Hardware:
Supermicro X9SRH-7TF
Intel Xeon 2.1GHz E5-2620 v2 Processor
256GB RAM
45 x 8TB Ultrastar He8 3.5" 7200RPM SAS 6GB/s
3 x 11 disk RAIDZ-3
2 x 10GB Intel x540 onboard NICS
Freenas 9.3 mos current, stable. (Mirrored boot drives with newly installed OS)
So everything is running stable. We went to add another external drive enclosure via mini-SAS connection. This would make 2 external drive enclosures in total. In doing so, a power issue was noticed as all the drives in that external enclosure came back as degraded due to excessive checksum errors. We replaced the board in the enclosure and most of the issue went away. Did a scrub on the zpool.
When we came back there were still errors that were uncorrectable.
The image above illustrates what the pool looked like before a scrub. After the scrub, all errors were gone EXCEPT the last one: pool/.system@auto-20160720.2300-2d:<0x0>
No matter what we do, that does not go away. And even after we run zpool clear, the checksums will go away on the pool and then accumulate on an individual vdev and NOT on specific drives.
Here is a shot to illustrate that:
That checksum error will continue to increase until it eventually degrades the pool.
The "Errors: 706 goes down significantly once a scrub completes, but then goes back up. Not exactly sure why but I speculate that it is due to errors in the metadata somewhere.
After doing some research, found this from Oracle's documentation: "
If non-zero errors are reported for a top-level virtual device, portions of your data might have become inaccessible"
So we know that there is corrupt metadata somewhere on the pool.
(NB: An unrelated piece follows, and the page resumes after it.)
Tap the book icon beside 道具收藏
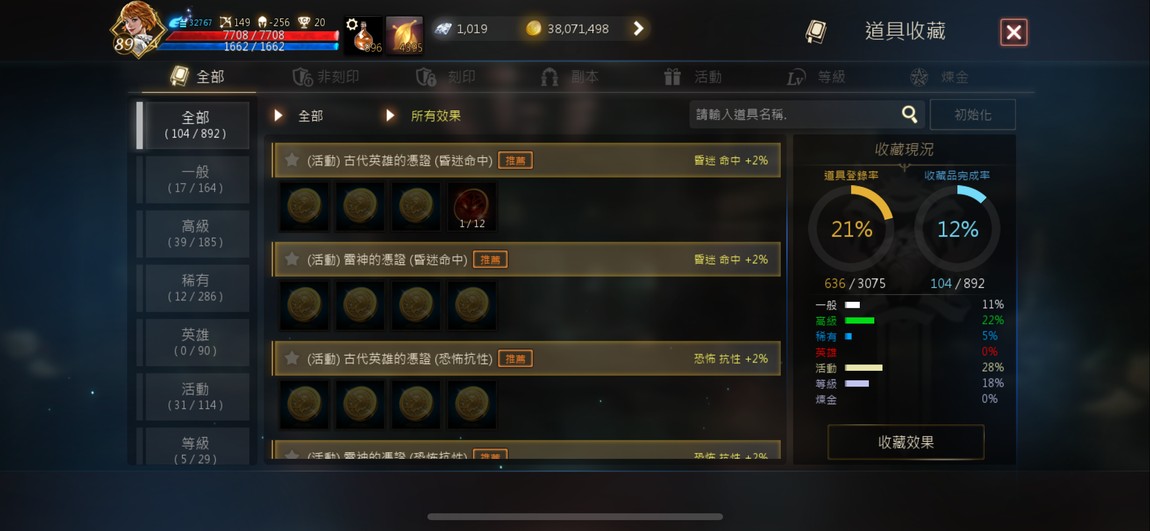The height and width of the screenshot is (531, 1150). point(816,32)
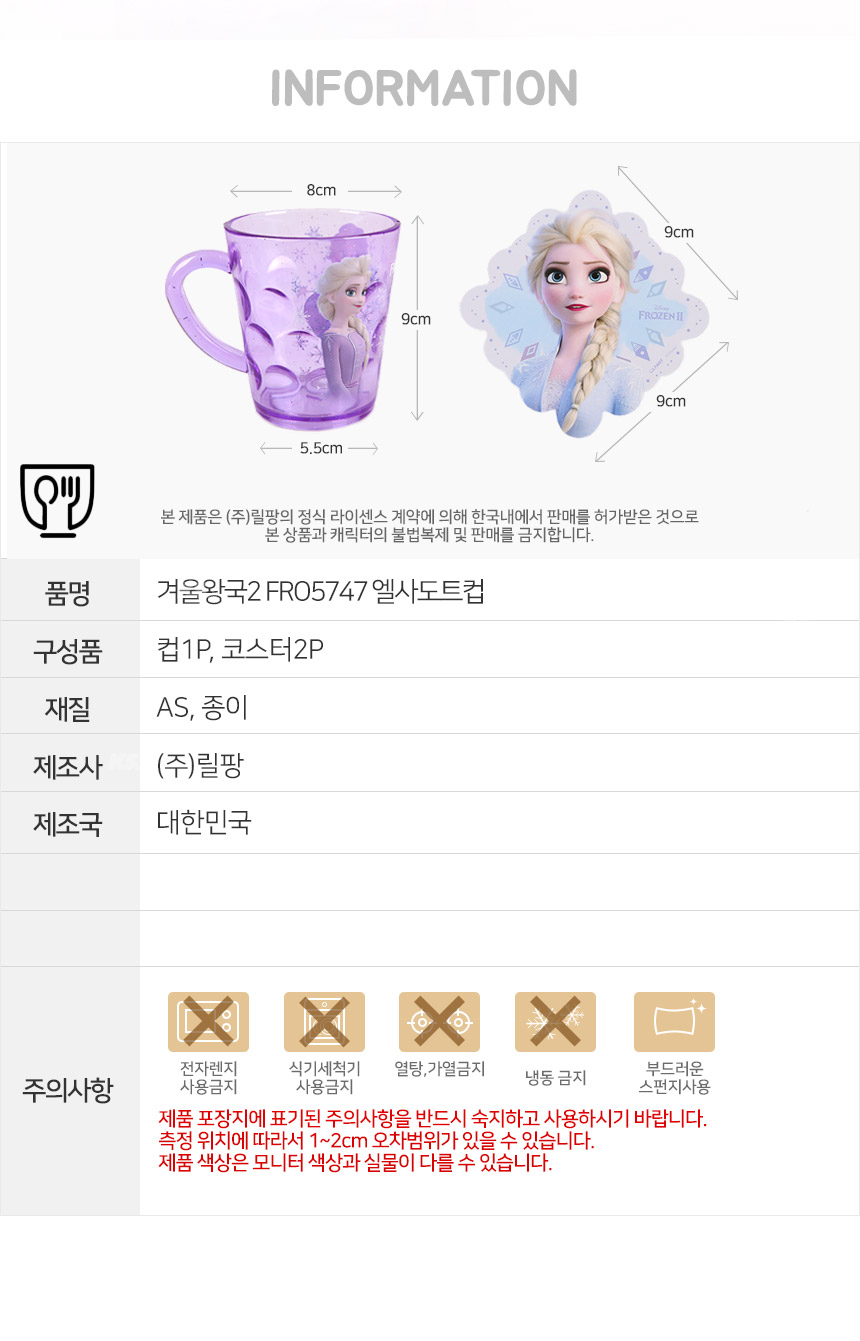Click the red packaging caution notice text

pyautogui.click(x=433, y=1119)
I assume it is something to do with the pool./system snapshot task. The thing is, we know, and we want to tell the system that we just dont care about it. We have even cleared out all of the snapshots on the system, deleted the system/ folder and rebooted, reinstalled the OS and run multiple scrubs. We know the disks are solid as we have run countless SMART test and the likelihood of 6-8 SAS drives being bad right out of the box is ridiculous.
The question I have, is how to get this error out of the system. A scrub wont fix it, and I cant lock down where the file is to move it or delete it. Does anyone know any tricks? We have been troubleshooting this for the past 2 weeks to no avail. Any help is greatly appreciated. We do have onsite backups on LTO. But there is A LOT of data to backup and the backups do not contain changes or new rendering so we are trying to avoid that unless absolutely necessary.
As is, the system is actually performing great. Same as before all of this happened. It is just a nuisance to have the same error being reported and having to constantly clear the zpool status so it doesnt go degraded. So again, if there is a way to completely clear this error out as it is not critical to our needs and get back to status quo, that would be some magic I would greatly appreciate.
Thank you all.
Supermicro X9SRH-7TF
Intel Xeon 2.1GHz E5-2620 v2 Processor
256GB RAM
45 x 8TB Ultrastar He8 3.5" 7200RPM SAS 6GB/s
3 x 11 disk RAIDZ-3
2 x 10GB Intel x540 onboard NICS
Freenas 9.3 mos current, stable. (Mirrored boot drives with newly installed OS)
So everything is running stable. We went to add another external drive enclosure via mini-SAS connection. This would make 2 external drive enclosures in total. In doing so, a power issue was noticed as all the drives in that external enclosure came back as degraded due to excessive checksum errors. We replaced the board in the enclosure and most of the issue went away. Did a scrub on the zpool.
When we came back there were still errors that were uncorrectable.

The image above illustrates what the pool looked like before a scrub. After the scrub, all errors were gone EXCEPT the last one: pool/.system@auto-20160720.2300-2d:<0x0>
No matter what we do, that does not go away. And even after we run zpool clear, the checksums will go away on the pool and then accumulate on an individual vdev and NOT on specific drives.
Here is a shot to illustrate that:
That checksum error will continue to increase until it eventually degrades the pool.
The "Errors: 706 goes down significantly once a scrub completes, but then goes back up. Not exactly sure why but I speculate that it is due to errors in the metadata somewhere.
After doing some research, found this from Oracle's documentation: "
If non-zero errors are reported for a top-level virtual device, portions of your data might have become inaccessible"
So we know that there is corrupt metadata somewhere on the pool. I assume it is something to do with the pool./system snapshot task. The thing is, we know, and we want to tell the system that we just dont care about it. We have even cleared out all of the snapshots on the system, deleted the system/ folder and rebooted, reinstalled the OS and run multiple scrubs. We know the disks are solid as we have run countless SMART test and the likelihood of 6-8 SAS drives being bad right out of the box is ridiculous.
The question I have, is how to get this error out of the system. A scrub wont fix it, and I cant lock down where the file is to move it or delete it. Does anyone know any tricks? We have been troubleshooting this for the past 2 weeks to no avail. Any help is greatly appreciated. We do have onsite backups on LTO. But there is A LOT of data to backup and the backups do not contain changes or new rendering so we are trying to avoid that unless absolutely necessary.
As is, the system is actually performing great. Same as before all of this happened. It is just a nuisance to have the same error being reported and having to constantly clear the zpool status so it doesnt go degraded. So again, if there is a way to completely clear this error out as it is not critical to our needs and get back to status quo, that would be some magic I would greatly appreciate.
Thank you all.